OXOXO Gallery Opens January 2000 with
Baltimore's Most Innovative Jewelry

By Fletcher/Schwing

     The term "Wearable Art" has become somewhat of a cliche in the past few years, which covers any interesting handcrafted item of clothing or jewelry. Rarely do we see a Fine Craft Gallery that actually holds concept as high on the list of criteria as craftsmanship. OXOXO in Mt Washington succeeds. Judy Donald has been developing the gallery for five years. She represents over 100 artists, many of them internationally known and featured in Ornament magazine (Wearable Art's most prestigious publication). She hosts about ten shows a year. Judy is also committed to supporting local artists.

     Once a year Ms. Donald curates a show of student and faculty work from the Maryland Institute's Jewelry Center. The exhibition, Mastering Materials 5, runs from January 7 through 30. The gallery is located at 1617 in Mount Washington Village.

     OXOXO's inventive display system facilitates showcasing of individual artists as well as collections of work. The show is integrated such that you cannot readily discern student work from faculty work. This speaks well for the Institute Program, as the high quality of student work is evident. Judy enjoys encouraging and supporting developing artists. She says "I think it is important that developing artists see their work displayed next to work by well known artists."

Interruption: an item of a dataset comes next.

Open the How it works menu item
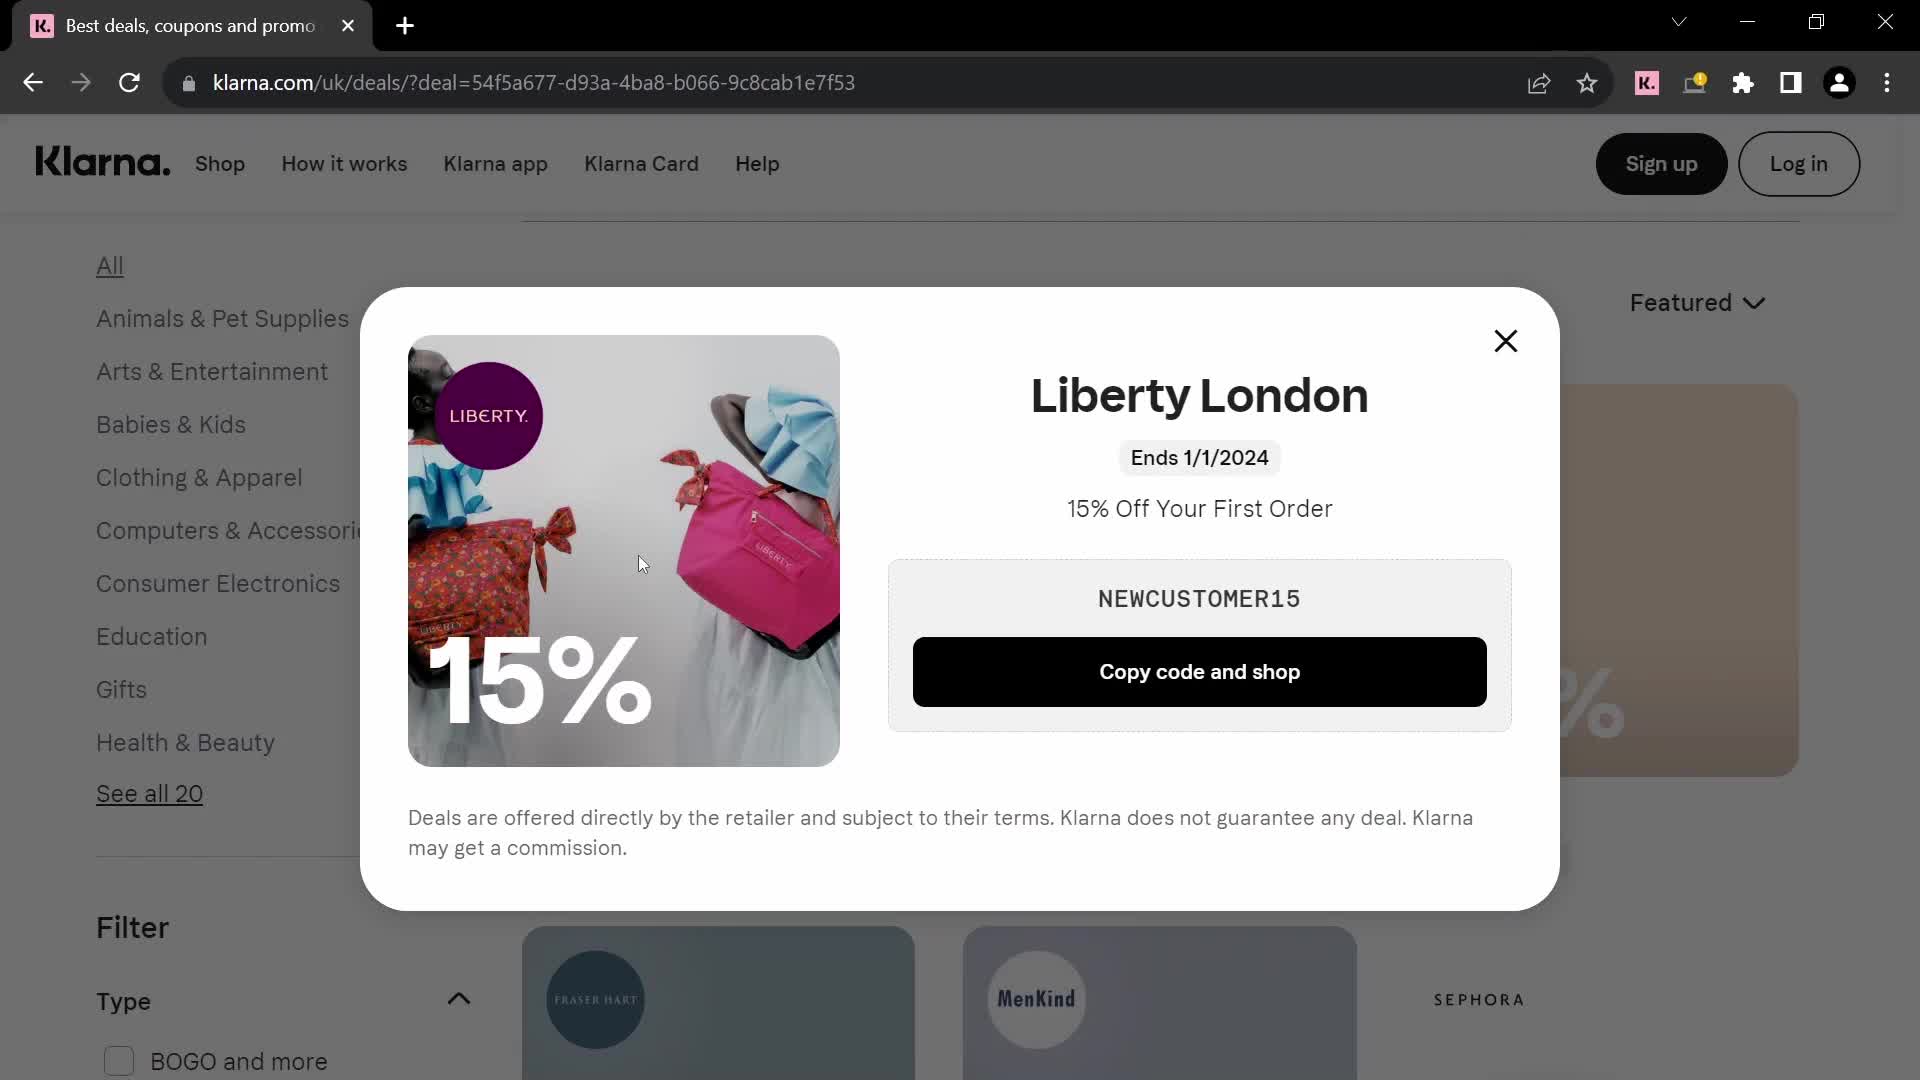This screenshot has width=1920, height=1080. tap(344, 164)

Hair Cage Necklace by Margaux Lange Our pick of the show is Margaux Lange's caged hair necklace. (Whom we later discovered is a student.) It is an exquisite millennial adaptation of a Victorian theme. Margaux uses her own fiery red hair, balled and enclosed in open sterling silver globes. Not only is the piece sculpturally and conceptually interesting, it is also wearable. Click on the necklace image to see an enlaged view.

     Another exceptional student, Giselle Kolb holds her own case with unique wooden and silver linked neckwear. She is definitely on her way in this new world of Fine Art Jewelry.

jewelry reliquaries by Julie Koebbe Our other favorites include jewelry reliquaries by artist Julie Koebbe. The casements are as intricate and intriguing as the jewelry itself. This offers possibilities of displaying fine art jewelry as part of a collection when not being worn. Julie has recently joined the Institute staff from New Orleans where she was working with Thomas Mann. You can see a larger image if you click on Julie's work.

     Shana Croix, the head of the department, whose work we have seen many times in OXOXO's shows and collection, surprises us by reinventing her voluptuous forms in a new alternative material, tin cans. They are lighter and more whimsical than the enameled work for which she is known.

     Kirsten Rook has gone beyond jewelry into sculpture in a biospheric collaboration with Shelby Clarke. "Rooting for the Future" consists of cast pewter forms in combination with potato roots floating in an aquarium made of glass and aluminum. It will be interesting to see what develops with this creative partnership.

     A quick stop into OXOXO may extend to a three hour visit if you are interested in seeing all that is available. We suggest that you take your time.